- Excerpt provided
For x=1 is $\displaystyle \alpha_{n} = \beta_{n} = 2^{n}$, so that we analyse separately the two cases $\displaystyle 0<x<1$ and $\displaystyle x>1$. If $\displaystyle x>1$ we observe that $\alpha_{n}$ obeys to the difference equation...

$\displaystyle \alpha_{n+1} (x) = \alpha_{n}(x)\ (1+x^{n+1}),\ \alpha_{1}(x)= 1+x\ (2)$

... and if we call $\gamma_{n} (x)$ the sequence that obeys to the difference equation...

$\displaystyle \gamma_{n+1} (x) = \gamma_{n}(x)\ (1+x^{\frac{n+1}{2}}),\ \gamma_{1}(x)= 1+x\ (3)$

... we conclude that for $\displaystyle x>1$ is...

$\displaystyle \alpha_{n}(x) \ge \gamma_{n}(x) \ge \beta_{n}(x)\ (4)$

The case $\displaystyle 0 < x < 1$ will be analysed in next post...

- Requirement
Which case does the forum excerpt on difference equations leave to be analyzed in the next post?

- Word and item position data
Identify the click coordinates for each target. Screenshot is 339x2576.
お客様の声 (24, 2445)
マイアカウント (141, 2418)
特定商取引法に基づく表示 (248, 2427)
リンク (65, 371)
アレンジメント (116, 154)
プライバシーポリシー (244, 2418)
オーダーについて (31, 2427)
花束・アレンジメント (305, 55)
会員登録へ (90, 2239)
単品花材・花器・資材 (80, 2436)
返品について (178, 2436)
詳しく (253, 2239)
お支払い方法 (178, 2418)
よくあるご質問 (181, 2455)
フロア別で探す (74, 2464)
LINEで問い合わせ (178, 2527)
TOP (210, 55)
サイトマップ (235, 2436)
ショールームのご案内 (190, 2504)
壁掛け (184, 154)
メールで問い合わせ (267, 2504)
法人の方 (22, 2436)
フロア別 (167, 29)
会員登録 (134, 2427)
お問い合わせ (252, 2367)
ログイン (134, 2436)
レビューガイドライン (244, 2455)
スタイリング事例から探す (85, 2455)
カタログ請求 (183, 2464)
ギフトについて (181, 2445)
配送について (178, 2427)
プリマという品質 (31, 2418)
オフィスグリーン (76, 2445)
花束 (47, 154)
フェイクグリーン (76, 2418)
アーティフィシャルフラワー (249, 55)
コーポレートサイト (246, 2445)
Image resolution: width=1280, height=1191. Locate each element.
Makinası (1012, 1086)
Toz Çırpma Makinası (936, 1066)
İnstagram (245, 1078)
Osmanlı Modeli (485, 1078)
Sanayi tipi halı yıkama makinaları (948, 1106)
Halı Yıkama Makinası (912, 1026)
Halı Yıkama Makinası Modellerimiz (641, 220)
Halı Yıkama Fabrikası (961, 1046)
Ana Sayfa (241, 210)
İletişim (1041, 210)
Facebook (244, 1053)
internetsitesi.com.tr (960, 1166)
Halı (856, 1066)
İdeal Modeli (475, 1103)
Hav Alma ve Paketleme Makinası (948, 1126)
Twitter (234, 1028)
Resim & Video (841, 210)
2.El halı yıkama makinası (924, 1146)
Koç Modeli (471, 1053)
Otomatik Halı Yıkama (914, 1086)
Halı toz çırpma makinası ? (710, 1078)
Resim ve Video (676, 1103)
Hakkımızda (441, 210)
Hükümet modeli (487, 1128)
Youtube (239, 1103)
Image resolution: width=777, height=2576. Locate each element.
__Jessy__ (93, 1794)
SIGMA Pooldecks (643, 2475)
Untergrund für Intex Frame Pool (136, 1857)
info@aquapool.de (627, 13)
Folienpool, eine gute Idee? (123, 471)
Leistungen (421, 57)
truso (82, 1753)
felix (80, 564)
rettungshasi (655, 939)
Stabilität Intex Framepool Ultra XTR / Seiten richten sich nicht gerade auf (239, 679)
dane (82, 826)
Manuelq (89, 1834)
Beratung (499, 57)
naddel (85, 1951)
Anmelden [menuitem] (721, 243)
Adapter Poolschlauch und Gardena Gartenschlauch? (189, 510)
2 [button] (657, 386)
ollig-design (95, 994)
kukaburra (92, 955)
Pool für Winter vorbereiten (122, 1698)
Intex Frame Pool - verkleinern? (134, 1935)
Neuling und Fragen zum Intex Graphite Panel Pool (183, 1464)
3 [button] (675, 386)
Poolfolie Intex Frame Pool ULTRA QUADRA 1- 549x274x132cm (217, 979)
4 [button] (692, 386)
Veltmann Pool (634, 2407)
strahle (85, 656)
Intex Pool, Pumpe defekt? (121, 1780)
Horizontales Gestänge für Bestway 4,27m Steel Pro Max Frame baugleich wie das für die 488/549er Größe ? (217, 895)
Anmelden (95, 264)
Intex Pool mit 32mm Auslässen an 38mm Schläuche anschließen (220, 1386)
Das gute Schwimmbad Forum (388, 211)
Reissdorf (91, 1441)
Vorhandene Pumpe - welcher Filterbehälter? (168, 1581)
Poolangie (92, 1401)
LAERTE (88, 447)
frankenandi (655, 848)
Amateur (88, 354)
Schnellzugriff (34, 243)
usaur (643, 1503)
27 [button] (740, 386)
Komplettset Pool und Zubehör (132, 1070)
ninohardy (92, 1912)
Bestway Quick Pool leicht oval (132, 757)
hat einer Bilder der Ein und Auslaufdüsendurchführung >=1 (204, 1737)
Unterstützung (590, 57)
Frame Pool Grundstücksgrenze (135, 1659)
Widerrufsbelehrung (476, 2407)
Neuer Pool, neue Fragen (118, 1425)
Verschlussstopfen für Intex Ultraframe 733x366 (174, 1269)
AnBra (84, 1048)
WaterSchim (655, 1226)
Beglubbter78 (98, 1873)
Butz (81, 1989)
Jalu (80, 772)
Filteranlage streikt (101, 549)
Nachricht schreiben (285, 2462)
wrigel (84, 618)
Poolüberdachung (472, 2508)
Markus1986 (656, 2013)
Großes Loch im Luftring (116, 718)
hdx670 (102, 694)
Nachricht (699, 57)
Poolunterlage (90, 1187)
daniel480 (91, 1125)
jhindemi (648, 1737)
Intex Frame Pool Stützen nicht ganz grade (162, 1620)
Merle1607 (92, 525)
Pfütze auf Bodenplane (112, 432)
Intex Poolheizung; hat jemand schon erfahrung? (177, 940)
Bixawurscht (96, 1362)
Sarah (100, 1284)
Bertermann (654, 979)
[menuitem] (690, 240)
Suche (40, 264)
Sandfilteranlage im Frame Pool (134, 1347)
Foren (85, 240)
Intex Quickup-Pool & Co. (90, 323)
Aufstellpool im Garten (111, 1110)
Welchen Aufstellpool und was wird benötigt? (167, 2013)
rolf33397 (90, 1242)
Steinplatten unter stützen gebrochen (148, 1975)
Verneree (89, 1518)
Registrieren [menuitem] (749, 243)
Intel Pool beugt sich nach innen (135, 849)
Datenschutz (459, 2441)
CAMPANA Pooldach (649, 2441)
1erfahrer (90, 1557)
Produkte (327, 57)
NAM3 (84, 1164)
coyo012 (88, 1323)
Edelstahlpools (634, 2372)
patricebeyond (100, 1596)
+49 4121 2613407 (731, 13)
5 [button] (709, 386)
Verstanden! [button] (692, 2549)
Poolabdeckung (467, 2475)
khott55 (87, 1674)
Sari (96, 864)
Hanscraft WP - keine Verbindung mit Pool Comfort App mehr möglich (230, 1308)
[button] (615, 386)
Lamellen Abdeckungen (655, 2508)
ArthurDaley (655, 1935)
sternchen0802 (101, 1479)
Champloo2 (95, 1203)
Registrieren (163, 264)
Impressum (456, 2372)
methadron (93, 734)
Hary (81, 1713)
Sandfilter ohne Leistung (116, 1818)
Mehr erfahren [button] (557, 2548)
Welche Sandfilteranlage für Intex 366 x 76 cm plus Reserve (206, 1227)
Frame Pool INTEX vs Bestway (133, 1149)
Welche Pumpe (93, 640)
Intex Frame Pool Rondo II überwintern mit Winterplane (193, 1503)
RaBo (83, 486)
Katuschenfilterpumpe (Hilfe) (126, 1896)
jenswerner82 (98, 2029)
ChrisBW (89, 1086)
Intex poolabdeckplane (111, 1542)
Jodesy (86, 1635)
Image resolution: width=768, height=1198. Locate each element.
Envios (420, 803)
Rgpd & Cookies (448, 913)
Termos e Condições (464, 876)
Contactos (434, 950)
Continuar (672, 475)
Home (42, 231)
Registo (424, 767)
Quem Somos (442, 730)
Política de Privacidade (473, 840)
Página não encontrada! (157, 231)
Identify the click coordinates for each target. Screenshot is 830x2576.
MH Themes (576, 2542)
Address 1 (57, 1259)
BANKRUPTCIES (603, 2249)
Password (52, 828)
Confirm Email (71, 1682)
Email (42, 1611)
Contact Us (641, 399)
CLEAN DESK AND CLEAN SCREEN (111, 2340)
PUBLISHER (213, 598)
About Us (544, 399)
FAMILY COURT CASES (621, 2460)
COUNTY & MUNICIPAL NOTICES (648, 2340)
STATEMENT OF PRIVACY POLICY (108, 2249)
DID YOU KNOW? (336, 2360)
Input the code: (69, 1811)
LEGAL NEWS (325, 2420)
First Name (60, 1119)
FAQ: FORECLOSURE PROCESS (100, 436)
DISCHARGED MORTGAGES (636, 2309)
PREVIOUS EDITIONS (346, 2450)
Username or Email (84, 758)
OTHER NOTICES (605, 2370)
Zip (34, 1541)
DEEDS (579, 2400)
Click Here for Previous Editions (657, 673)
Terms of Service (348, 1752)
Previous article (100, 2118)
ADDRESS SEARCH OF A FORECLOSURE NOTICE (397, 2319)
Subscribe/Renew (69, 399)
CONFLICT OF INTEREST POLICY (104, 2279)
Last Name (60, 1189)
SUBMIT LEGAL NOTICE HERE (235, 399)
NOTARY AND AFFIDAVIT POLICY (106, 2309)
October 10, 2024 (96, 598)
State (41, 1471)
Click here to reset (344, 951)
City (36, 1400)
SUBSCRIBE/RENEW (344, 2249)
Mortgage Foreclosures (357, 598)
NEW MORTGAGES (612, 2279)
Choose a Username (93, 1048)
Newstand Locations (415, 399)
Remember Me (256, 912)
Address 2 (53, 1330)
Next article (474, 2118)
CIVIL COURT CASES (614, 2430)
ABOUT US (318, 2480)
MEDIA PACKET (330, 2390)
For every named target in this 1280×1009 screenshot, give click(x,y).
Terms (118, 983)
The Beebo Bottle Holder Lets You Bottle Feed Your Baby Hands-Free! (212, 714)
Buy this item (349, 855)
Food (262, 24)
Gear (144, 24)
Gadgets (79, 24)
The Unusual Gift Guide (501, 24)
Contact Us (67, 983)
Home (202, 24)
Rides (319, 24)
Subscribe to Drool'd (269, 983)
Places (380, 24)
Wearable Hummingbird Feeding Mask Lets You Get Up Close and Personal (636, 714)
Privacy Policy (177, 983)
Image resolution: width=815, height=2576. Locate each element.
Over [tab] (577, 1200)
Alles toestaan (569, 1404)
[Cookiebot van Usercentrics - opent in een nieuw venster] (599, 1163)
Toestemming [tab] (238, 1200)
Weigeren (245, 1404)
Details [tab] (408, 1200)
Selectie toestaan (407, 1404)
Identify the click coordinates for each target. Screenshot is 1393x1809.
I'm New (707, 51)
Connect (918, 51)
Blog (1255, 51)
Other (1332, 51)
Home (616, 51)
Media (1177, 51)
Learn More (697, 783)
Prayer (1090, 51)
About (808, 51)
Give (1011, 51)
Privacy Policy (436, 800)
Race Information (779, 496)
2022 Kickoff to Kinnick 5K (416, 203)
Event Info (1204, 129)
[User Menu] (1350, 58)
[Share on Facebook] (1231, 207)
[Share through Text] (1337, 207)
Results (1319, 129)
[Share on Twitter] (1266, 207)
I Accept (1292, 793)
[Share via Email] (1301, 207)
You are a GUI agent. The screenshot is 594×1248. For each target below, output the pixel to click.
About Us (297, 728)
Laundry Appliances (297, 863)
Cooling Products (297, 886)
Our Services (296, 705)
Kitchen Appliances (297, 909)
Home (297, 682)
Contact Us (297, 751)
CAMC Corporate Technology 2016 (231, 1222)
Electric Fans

- Answer for this exercise
The case 0 < x < 1.